### Directions for this task:
Each record below needs to be reproduced precisely, though not its pictures.

(Stored records)
# # #
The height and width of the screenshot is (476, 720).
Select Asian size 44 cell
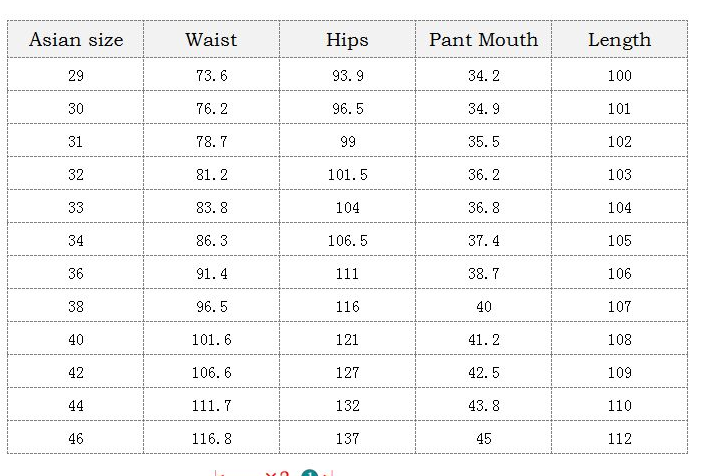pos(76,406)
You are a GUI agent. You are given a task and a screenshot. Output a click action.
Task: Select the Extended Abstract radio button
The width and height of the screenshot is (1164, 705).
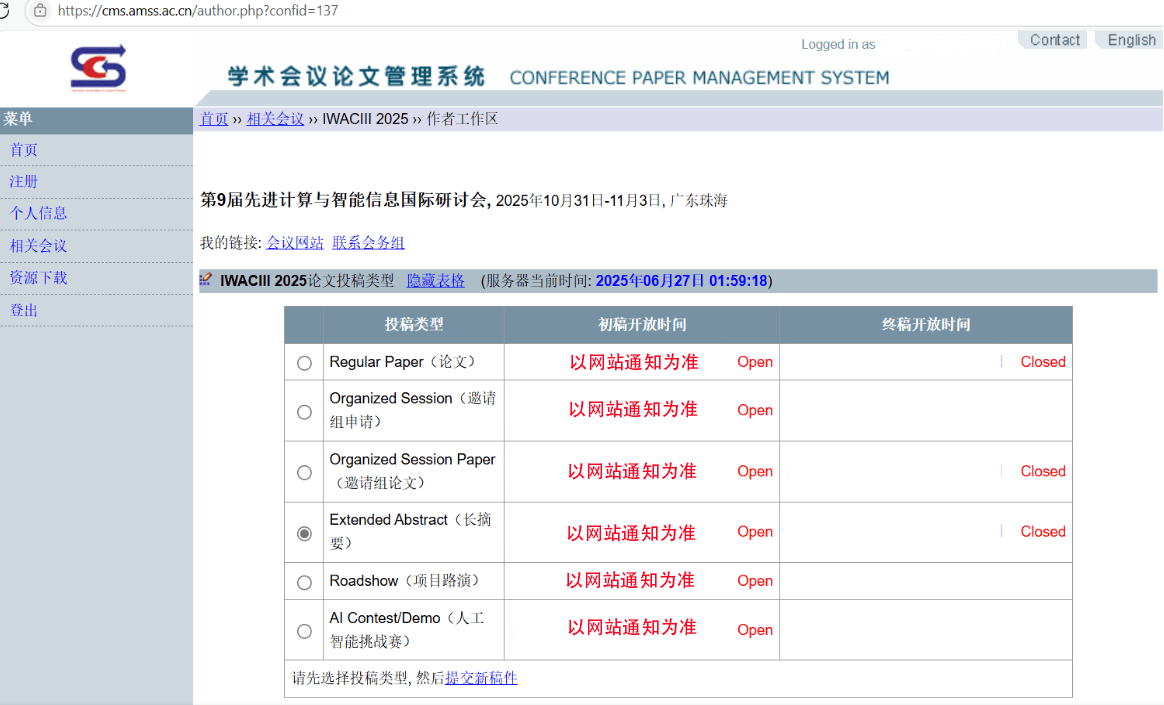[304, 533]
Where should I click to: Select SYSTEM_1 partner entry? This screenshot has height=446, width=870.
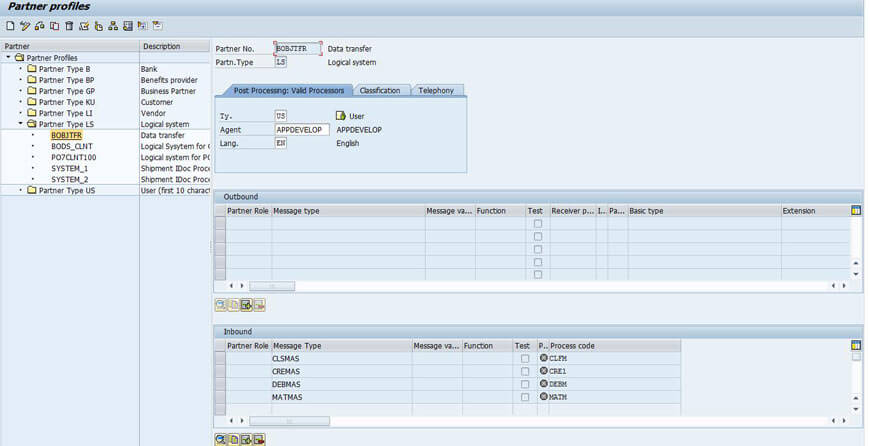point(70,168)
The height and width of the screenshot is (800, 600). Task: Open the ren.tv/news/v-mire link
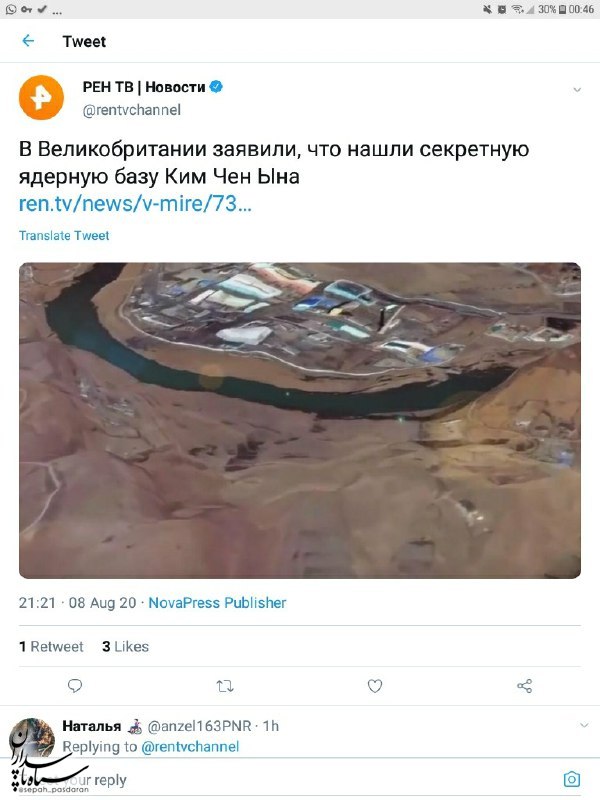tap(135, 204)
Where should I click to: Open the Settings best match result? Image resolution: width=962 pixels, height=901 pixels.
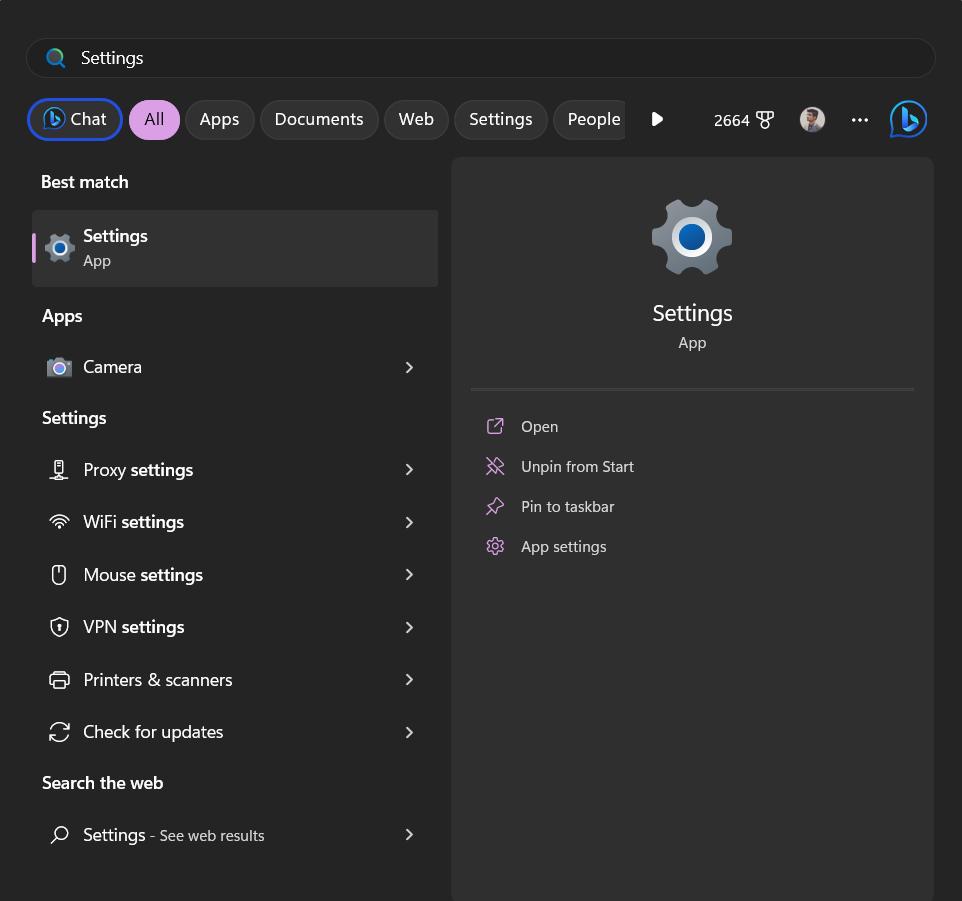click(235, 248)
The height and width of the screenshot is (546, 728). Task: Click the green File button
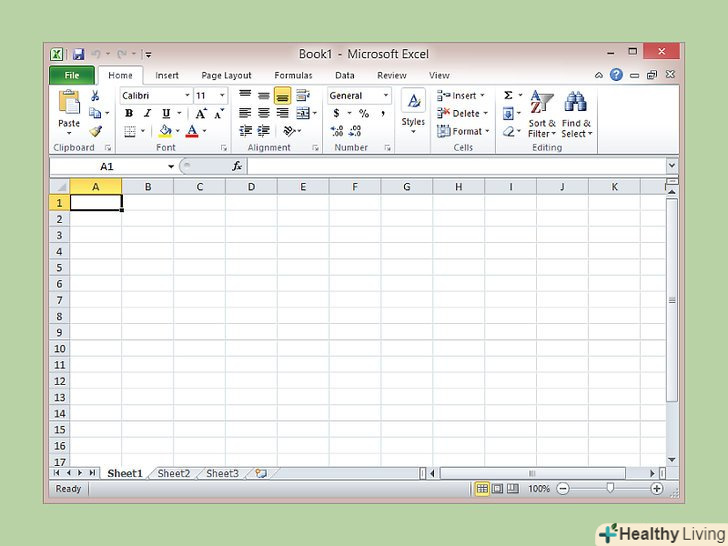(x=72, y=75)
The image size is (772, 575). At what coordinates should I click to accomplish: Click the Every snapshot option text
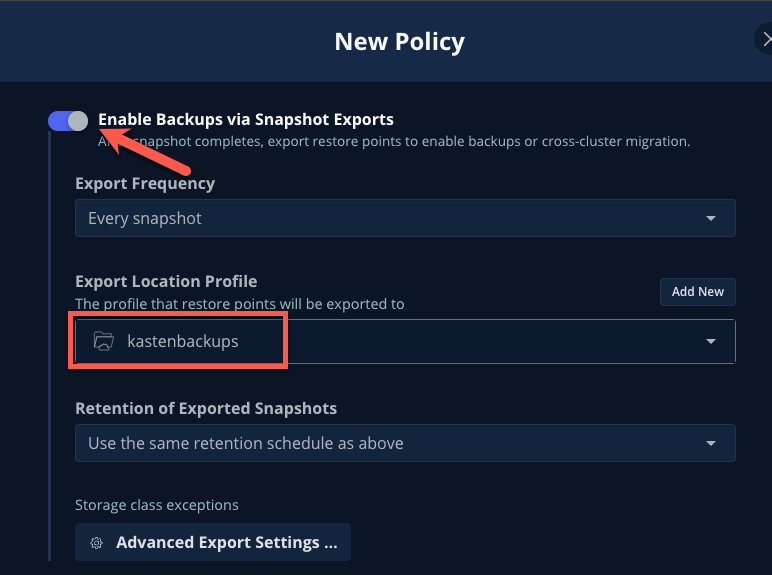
# # #
### Written answer:
The height and width of the screenshot is (476, 720).
Select Asian size 44 cell
pos(76,406)
You are a GUI agent. You are given a task and a screenshot. Output a click action.
Task: Select the Extended Abstract radio button
The width and height of the screenshot is (1164, 705).
[304, 533]
Where should I click to: Select SYSTEM_1 partner entry? This screenshot has height=446, width=870.
point(70,168)
The height and width of the screenshot is (800, 600). Task: Open the ren.tv/news/v-mire link
tap(135, 204)
Where should I click to: Open the Settings best match result? Image resolution: width=962 pixels, height=901 pixels.
click(235, 248)
The height and width of the screenshot is (546, 728). Task: Click the green File button
(x=72, y=75)
The image size is (772, 575). At what coordinates should I click to accomplish: Click the Every snapshot option text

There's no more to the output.